= Begonia (musician) =

Canadian pop singer-songwriter

Alexa Dirks, also known by her stage name Begonia, is a Canadian pop singer and songwriter. She is most noted for her 2019 album Fear, which was longlisted for the 2020 Polaris Music Prize and shortlisted for the Juno Award for Adult Alternative Album of the Year at the Juno Awards of 2021.

==Career==
Dirks was a member of the Juno Award winning band Chic Gamine. She launched her solo career in 2017 with the EP Lady in Mind. The EP's single "Juniper" reached #1 on the Radio 2 Top 20. Her single "Hanging on a Line" was released in June 2019 as a preview of Fear. She undertook a Canadian tour over the summer, before releasing Fear in September.

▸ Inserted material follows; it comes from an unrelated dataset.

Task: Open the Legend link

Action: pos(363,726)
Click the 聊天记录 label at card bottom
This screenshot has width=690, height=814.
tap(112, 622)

Begonia's album Powder Blue was shortlisted for the 2023 Polaris Music Prize. It received a Juno Award nomination for Adult Alternative Album of the Year at the Juno Awards of 2024.

Fantasy Life was co-winner, with Bahamas's My Second Last Album, of the Juno award for Adult Alternative Album of the Year at the Juno Awards of 2026. It was subsequently shortlisted for the 2026 Polaris Music Prize, and the song "My Fantasy Life" was longlisted for the SOCAN Polaris Song Prize.